>>>
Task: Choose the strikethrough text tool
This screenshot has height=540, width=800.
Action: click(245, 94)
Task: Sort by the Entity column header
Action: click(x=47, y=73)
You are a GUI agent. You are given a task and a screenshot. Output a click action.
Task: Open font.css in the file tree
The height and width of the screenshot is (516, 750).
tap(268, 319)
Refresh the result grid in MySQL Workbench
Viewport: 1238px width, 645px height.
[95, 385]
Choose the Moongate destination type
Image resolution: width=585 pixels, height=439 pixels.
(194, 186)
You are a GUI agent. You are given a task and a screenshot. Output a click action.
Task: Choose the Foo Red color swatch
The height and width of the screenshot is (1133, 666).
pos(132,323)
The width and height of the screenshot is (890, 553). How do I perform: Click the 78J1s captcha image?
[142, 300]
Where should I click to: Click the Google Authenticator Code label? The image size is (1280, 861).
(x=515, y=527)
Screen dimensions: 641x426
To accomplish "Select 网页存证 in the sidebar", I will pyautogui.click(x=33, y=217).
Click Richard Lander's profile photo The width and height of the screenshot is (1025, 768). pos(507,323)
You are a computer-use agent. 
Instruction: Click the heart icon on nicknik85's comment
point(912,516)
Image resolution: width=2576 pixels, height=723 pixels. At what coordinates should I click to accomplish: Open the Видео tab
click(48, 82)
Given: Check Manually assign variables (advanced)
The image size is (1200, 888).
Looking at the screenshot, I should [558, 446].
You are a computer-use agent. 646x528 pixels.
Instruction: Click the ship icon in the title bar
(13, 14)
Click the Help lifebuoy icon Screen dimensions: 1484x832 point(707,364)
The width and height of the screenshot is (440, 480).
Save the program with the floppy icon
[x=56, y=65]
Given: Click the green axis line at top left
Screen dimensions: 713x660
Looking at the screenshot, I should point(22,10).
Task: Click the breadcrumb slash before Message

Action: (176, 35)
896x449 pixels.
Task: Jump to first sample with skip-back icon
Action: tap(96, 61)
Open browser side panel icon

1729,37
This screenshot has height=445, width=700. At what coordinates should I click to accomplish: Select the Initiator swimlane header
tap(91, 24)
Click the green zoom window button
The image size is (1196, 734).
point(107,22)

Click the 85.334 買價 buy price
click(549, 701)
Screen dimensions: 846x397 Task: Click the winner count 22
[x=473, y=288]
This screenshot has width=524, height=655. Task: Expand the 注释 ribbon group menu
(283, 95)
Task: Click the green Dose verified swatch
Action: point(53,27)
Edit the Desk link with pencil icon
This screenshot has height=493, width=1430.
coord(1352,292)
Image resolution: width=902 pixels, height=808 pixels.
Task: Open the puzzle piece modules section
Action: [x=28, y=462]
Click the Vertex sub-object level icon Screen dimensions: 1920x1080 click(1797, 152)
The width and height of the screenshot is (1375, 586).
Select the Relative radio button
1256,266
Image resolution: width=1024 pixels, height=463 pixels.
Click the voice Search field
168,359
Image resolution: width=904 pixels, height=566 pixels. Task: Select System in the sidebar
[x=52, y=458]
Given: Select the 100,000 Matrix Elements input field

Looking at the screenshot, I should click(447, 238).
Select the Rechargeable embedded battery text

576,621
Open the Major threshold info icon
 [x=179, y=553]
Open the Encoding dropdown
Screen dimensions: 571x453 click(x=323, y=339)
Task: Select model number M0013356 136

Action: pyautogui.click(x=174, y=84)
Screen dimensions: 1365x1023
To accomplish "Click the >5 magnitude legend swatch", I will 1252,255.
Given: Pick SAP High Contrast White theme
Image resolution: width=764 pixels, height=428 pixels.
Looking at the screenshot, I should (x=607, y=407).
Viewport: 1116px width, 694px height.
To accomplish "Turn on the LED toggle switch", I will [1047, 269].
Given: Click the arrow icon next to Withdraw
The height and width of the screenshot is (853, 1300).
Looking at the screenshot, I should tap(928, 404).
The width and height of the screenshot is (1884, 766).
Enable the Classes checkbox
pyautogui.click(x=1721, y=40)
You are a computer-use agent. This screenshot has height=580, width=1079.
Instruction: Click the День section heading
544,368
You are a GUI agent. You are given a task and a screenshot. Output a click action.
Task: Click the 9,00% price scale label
<<<
*WHAT IS BEING ASKED*. Each record above has to be printed again, word for word.

*TASK OUTPUT*.
Task: Choose the strikethrough text tool
This screenshot has height=540, width=800.
Action: click(245, 94)
Task: Sort by the Entity column header
Action: click(x=47, y=73)
You are a GUI agent. You are given a task and a screenshot. Output a click action.
Task: Open font.css in the file tree
The height and width of the screenshot is (516, 750).
tap(268, 319)
Refresh the result grid in MySQL Workbench
Viewport: 1238px width, 645px height.
[95, 385]
Choose the Moongate destination type
Image resolution: width=585 pixels, height=439 pixels.
(194, 186)
You are a GUI agent. You are given a task and a screenshot. Output a click action.
Task: Choose the Foo Red color swatch
The height and width of the screenshot is (1133, 666).
pos(132,323)
The width and height of the screenshot is (890, 553). How do I perform: Click the 78J1s captcha image?
[142, 300]
Where should I click to: Click the Google Authenticator Code label? The image size is (1280, 861).
(x=515, y=527)
Screen dimensions: 641x426
To accomplish "Select 网页存证 in the sidebar", I will pyautogui.click(x=33, y=217).
Click Richard Lander's profile photo The width and height of the screenshot is (1025, 768). pos(507,323)
You are a computer-use agent. 
Instruction: Click the heart icon on nicknik85's comment
point(912,516)
Image resolution: width=2576 pixels, height=723 pixels. At what coordinates should I click to accomplish: Open the Видео tab
click(48, 82)
Given: Check Manually assign variables (advanced)
The image size is (1200, 888).
Looking at the screenshot, I should [558, 446].
You are a computer-use agent. 646x528 pixels.
Instruction: Click the ship icon in the title bar
(13, 14)
Click the Help lifebuoy icon Screen dimensions: 1484x832 point(707,364)
The width and height of the screenshot is (440, 480).
Save the program with the floppy icon
[x=56, y=65]
Given: Click the green axis line at top left
Screen dimensions: 713x660
Looking at the screenshot, I should point(22,10).
Task: Click the breadcrumb slash before Message

Action: (176, 35)
896x449 pixels.
Task: Jump to first sample with skip-back icon
Action: tap(96, 61)
Open browser side panel icon

1729,37
This screenshot has height=445, width=700. At what coordinates should I click to accomplish: Select the Initiator swimlane header
tap(91, 24)
Click the green zoom window button
The image size is (1196, 734).
point(107,22)

Click the 85.334 買價 buy price
click(549, 701)
Screen dimensions: 846x397 Task: Click the winner count 22
[x=473, y=288]
This screenshot has width=524, height=655. Task: Expand the 注释 ribbon group menu
(283, 95)
Task: Click the green Dose verified swatch
Action: point(53,27)
Edit the Desk link with pencil icon
This screenshot has height=493, width=1430.
coord(1352,292)
Image resolution: width=902 pixels, height=808 pixels.
Task: Open the puzzle piece modules section
Action: [x=28, y=462]
Click the Vertex sub-object level icon Screen dimensions: 1920x1080 click(1797, 152)
The width and height of the screenshot is (1375, 586).
Select the Relative radio button
1256,266
Image resolution: width=1024 pixels, height=463 pixels.
Click the voice Search field
168,359
Image resolution: width=904 pixels, height=566 pixels. Task: Select System in the sidebar
[x=52, y=458]
Given: Select the 100,000 Matrix Elements input field

Looking at the screenshot, I should click(447, 238).
Select the Rechargeable embedded battery text

576,621
Open the Major threshold info icon
 [x=179, y=553]
Open the Encoding dropdown
Screen dimensions: 571x453 click(x=323, y=339)
Task: Select model number M0013356 136

Action: pyautogui.click(x=174, y=84)
Screen dimensions: 1365x1023
To accomplish "Click the >5 magnitude legend swatch", I will 1252,255.
Given: Pick SAP High Contrast White theme
Image resolution: width=764 pixels, height=428 pixels.
Looking at the screenshot, I should (x=607, y=407).
Viewport: 1116px width, 694px height.
To accomplish "Turn on the LED toggle switch", I will [1047, 269].
Given: Click the arrow icon next to Withdraw
The height and width of the screenshot is (853, 1300).
Looking at the screenshot, I should tap(928, 404).
The width and height of the screenshot is (1884, 766).
Enable the Classes checkbox
pyautogui.click(x=1721, y=40)
You are a computer-use agent. This screenshot has height=580, width=1079.
Instruction: Click the День section heading
544,368
You are a GUI agent. You are given a task and a screenshot. Output a click action.
Task: Click the 9,00% price scale label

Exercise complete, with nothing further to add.